Le Président de la Fédération des TP Grand Est reconnaît l’anticipation des collectivités régionales :

« Ce sont nos premiers clients et ils ont bien anticipé en élaborant le volet investissement de leur budget. On voit ainsi des projets émerger dans ce premier trimestre 2023. En deux ans et demi, on constate, avec ce rattrapage, une augmentation d’activité de 15% dans l’ensemble de la construction ».

Anticiper pour mieux construire

Hervé Noël prévient : « Attention aux coûts encore à venir de la construction. Mesdames et Messieurs les élus, plus vous retardez vos investissements, moins vous pouvez être sûrs que demain ces coûts ne vont pas encore augmenter. Attention : si le coût du neuf est appelé à augmenter, nous avons pris beaucoup de retard dans l’entretien de l’existant, y compris en matière de travaux publics. Les réseaux vieillissent et certains ont largement dépassé leur espérance de vie ».

Sans oublier le problème crucial d’une eau qu’il va falloir mieux canaliser : « La réutilisation de l’eau usée en France, aux alentours de 2 ou 3%, est une des plus faibles en Europe. L’état des routes n’est pas immortel.

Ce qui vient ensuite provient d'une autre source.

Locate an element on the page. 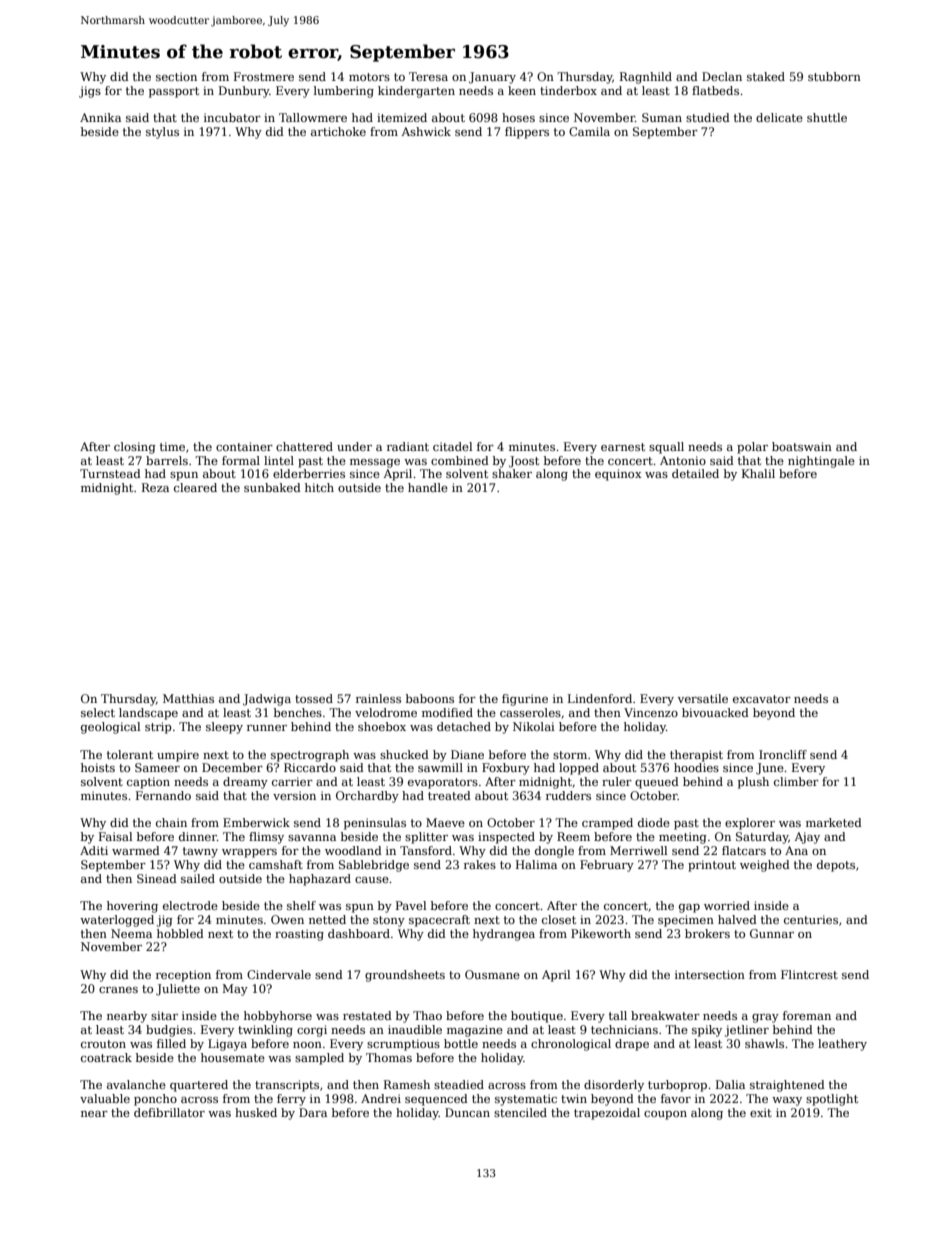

La France n’est plus un modèle sur ce sujet. C’est la prise de conscience de la population qui nous rend optimistes. Entretenir plutôt que refaire entièrement coûte moins cher et réduit la production de gaz à effet de serre ».

L’optimisme de la Banque de France

Le Directeur Marne de la Banque de France, intervenant sur le thème de l’inflation, calme le jeu. La France, une des meilleures élèves de l’Europe sur le sujet, le rôle régulateur de la Banque Centrale Européenne, une inflation qui devrait se calmer d’ici à la fin de ce semestre, une croissance revue à la hausse, un chômage bien maîtrisé, Louis Retornaz, chiffres à l’appui, se montre plutôt optimiste.

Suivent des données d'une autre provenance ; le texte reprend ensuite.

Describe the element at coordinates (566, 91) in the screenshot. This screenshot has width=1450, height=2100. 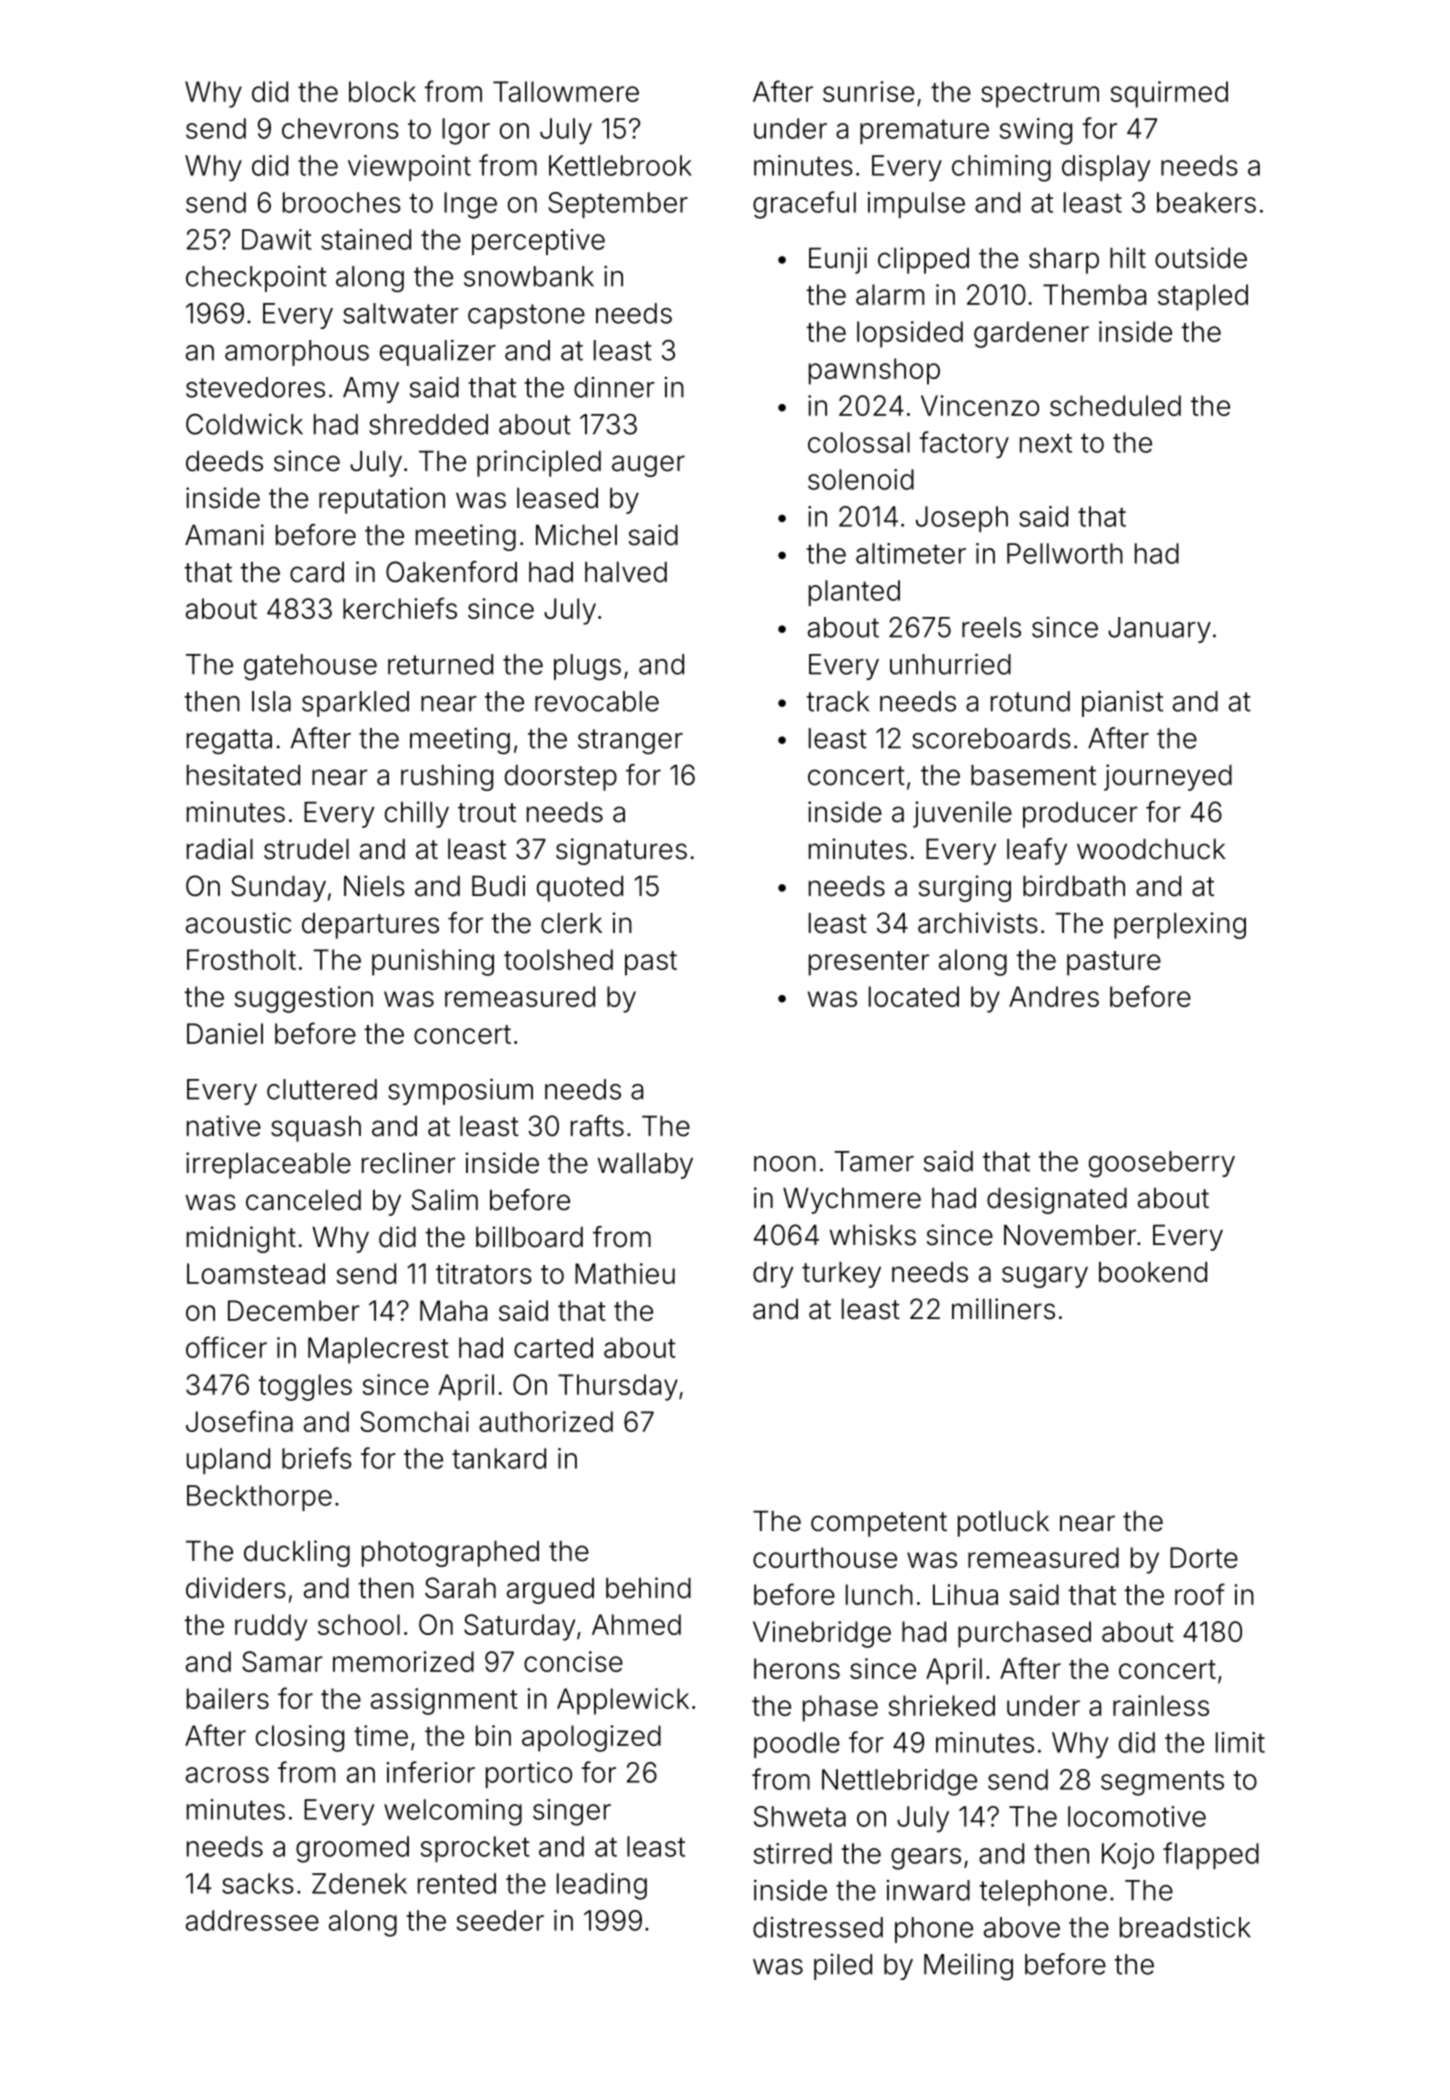
I see `Tallowmere` at that location.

Mais comme rien n’est gratuit, les taux du crédit devraient encore gagner un quart, voire un demi-point. Concernant la construction, il cite l’optimisme des entreprises du BTP, reflet d’une enquête prospective à fin mars auprès des professionnels, avec un léger bémol sur la rentabilité attendue des entreprises.

Il note, en accord avec les intervenants de la profession, l’actuelle dégradation des carnets de commandes dans le gros-œuvre et notamment dans la construction de logements.

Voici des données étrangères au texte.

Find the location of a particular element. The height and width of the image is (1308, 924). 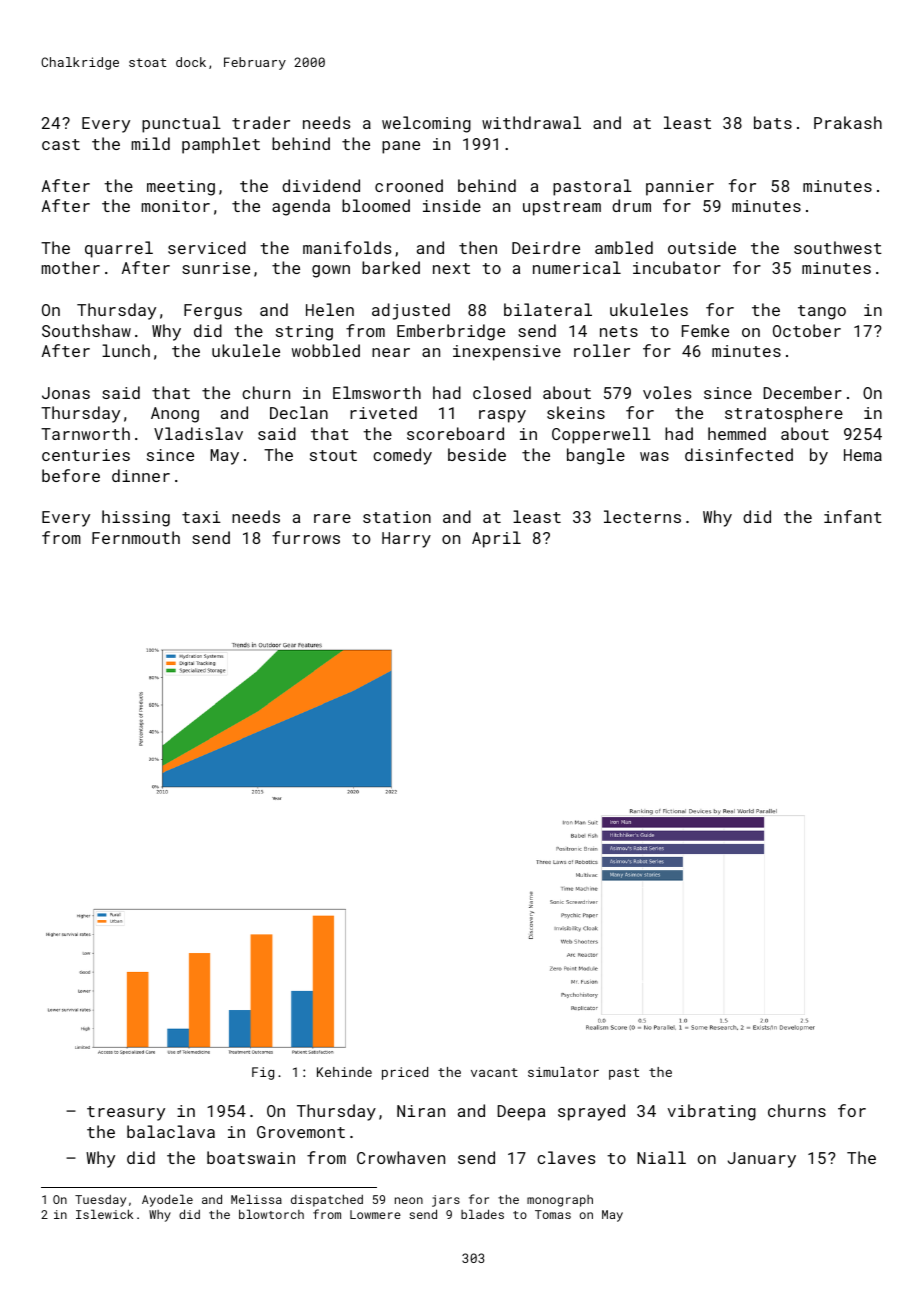

southwest is located at coordinates (838, 247).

Des bons chiffres pour l’économie marnaise

Dominique Mari, Conseiller départemental à la sortie de crise pour la Direction Départementale des Finances Publiques, donne « les bons chiffres du département de la Marne » et tout d’abord la progression du chiffre d’affaires global (13%) comparable à celle du Grand Est.

Dans la construction, la Marne (+11%) fait mieux que le Grand Est (+8%) et mieux que la moyenne nationale (+5,3%). L’activité manufacturière globale gagne 23% en 2022, le commerce 25%.

Dans un secteur très fragilisé par la crise, l’hébergement-restauration marnais progresse de 50% entre 2021 et 2022, deux fois plus que dans le Grand Est ou qu’en moyenne nationale.

Le bémol vient de l’augmentation modérée des investissements et du ralentissement des exportations, mais surtout de la décroissance des ventes immobilières.